Sautéed Ejotes (Green Beans)
Ingredients
- 1 lb (450g) fresh ejotes (green beans), trimmed
- 2 tbsp (30ml) olive oil
- 2 garlic cloves, minced
- 2 tsp (5g) salt (adjust to taste)
- ½ tsp (2g) black pepper
- ½ tsp (2g) red pepper flakes (optional, for heat)
- 1 tbsp (15ml) lemon juice (for brightness)
- ¼ cup (60ml) water or vegetable broth (for steaming)
Instructions
- Prepare the ejotes: Trim both ends of the green beans and wash thoroughly under cold water.

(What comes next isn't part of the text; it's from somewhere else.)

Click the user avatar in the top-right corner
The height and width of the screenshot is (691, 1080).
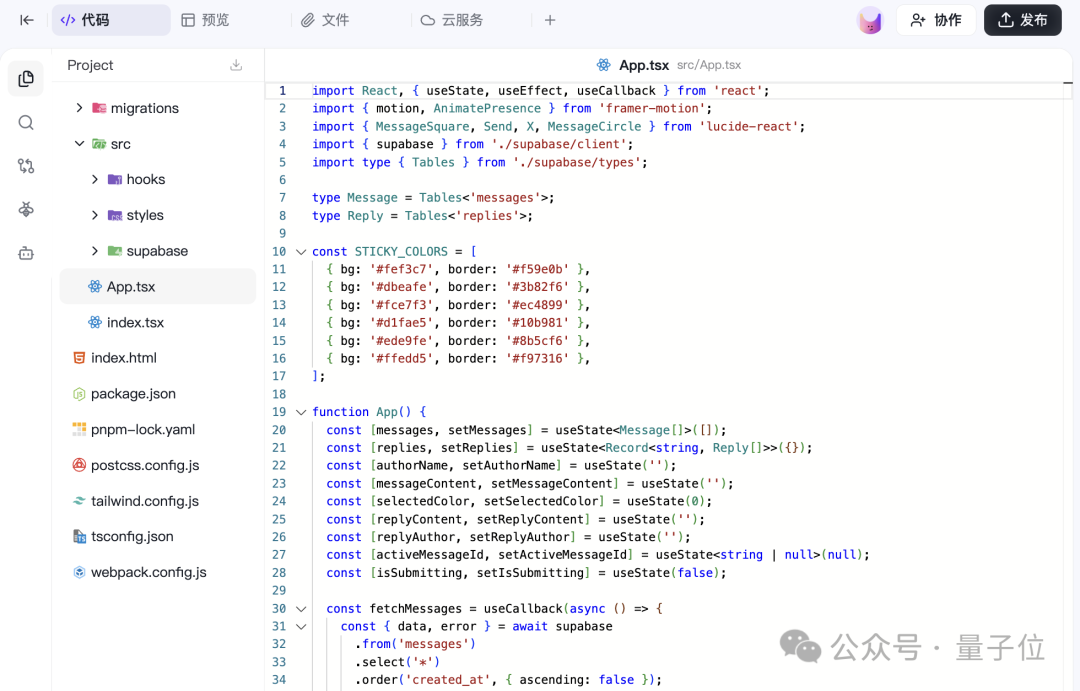pos(869,19)
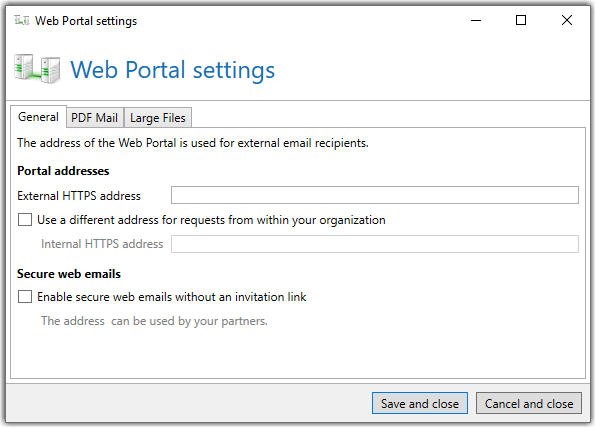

- Sauté the garlic: In a large skillet, heat olive oil over medium heat. Add the minced garlic and sauté for about 1-2 minutes, or until fragrant. Be careful not to burn the garlic.
- Cook the ejotes: Add the trimmed ejotes to the skillet and toss to coat in the garlic-infused oil. Season with salt, pepper, and optional red pepper flakes.

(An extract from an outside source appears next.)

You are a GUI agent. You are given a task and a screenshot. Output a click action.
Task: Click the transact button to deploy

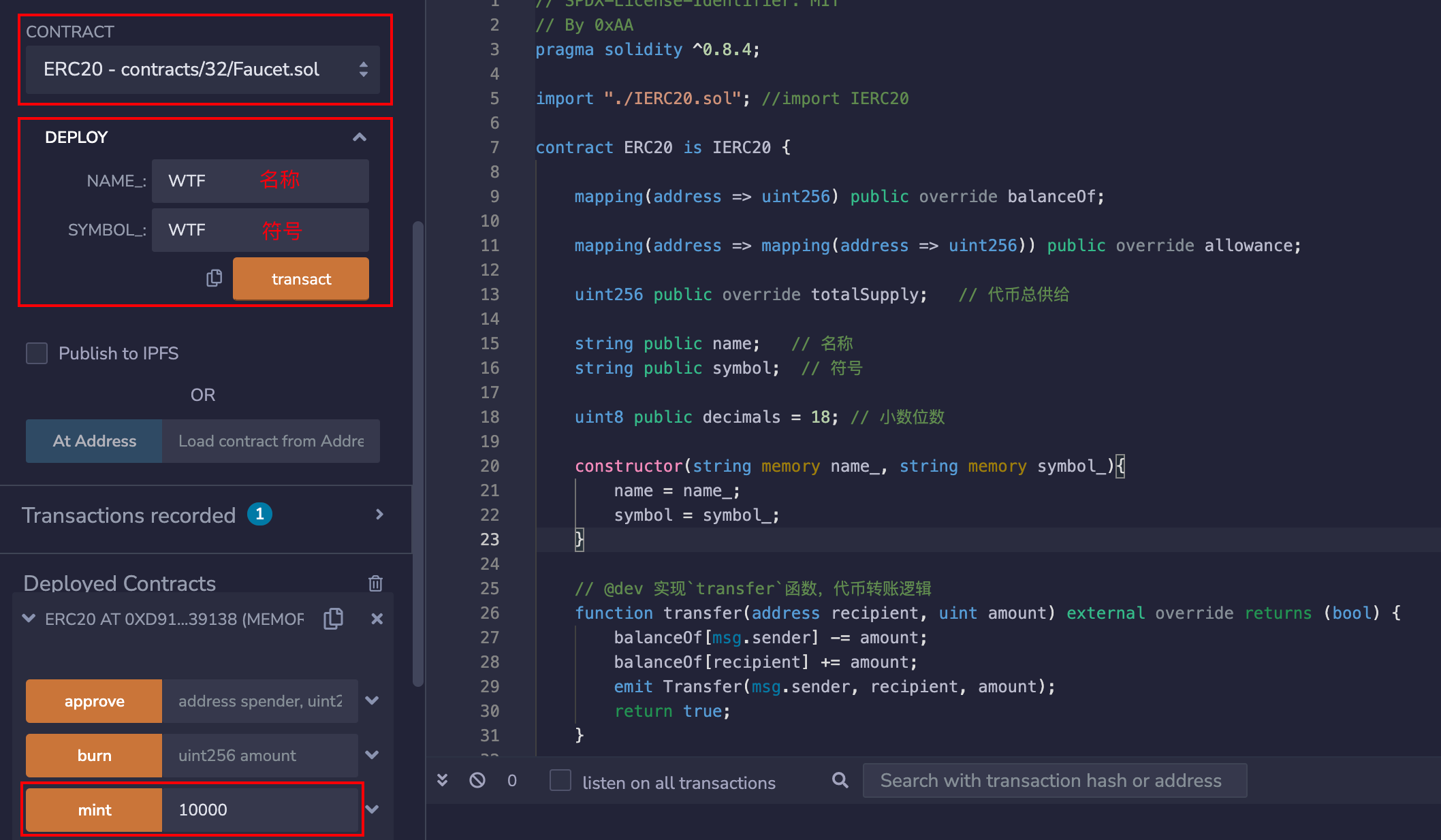pos(301,279)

- Steam the beans: Add 1/4 cup of water or vegetable broth to the skillet. Cover and cook for 5-7 minutes, or until the beans are tender but still slightly crunchy. Stir occasionally.
- Finish and serve: Remove the lid, increase heat to medium-high, and cook for an additional 2-3 minutes to evaporate excess liquid. Drizzle with lemon juice, toss to combine, and serve immediately.
Notes
- Storage: Leftover sautéed ejotes can be stored in an airtight container in the fridge for up to 3 days. Reheat in a skillet over medium heat with a splash of water.
- Substitutions: Feel free to replace olive oil with butter for a richer flavor. You can also add toasted almonds or chopped herbs (like cilantro or parsley) for extra texture and flavor.
- Variations: For a more savory dish, you can add a sprinkle of Parmesan cheese just before serving
FAQs about Ejotes
What Are Ejotes Called in English?
Ejotes in English are commonly referred to as green beans or string beans. These beans are widely recognized and used in various cuisines, particularly in Mexican and Latin American cooking, where they are often called ejotes.
Are Ejotes Healthy?
Yes, ejotes are very healthy! They are low in calories and packed with vitamins and minerals, including vitamin C, vitamin K, and fiber. Eating ejotes can support digestive health, improve heart health, and provide a good source of plant-based protein.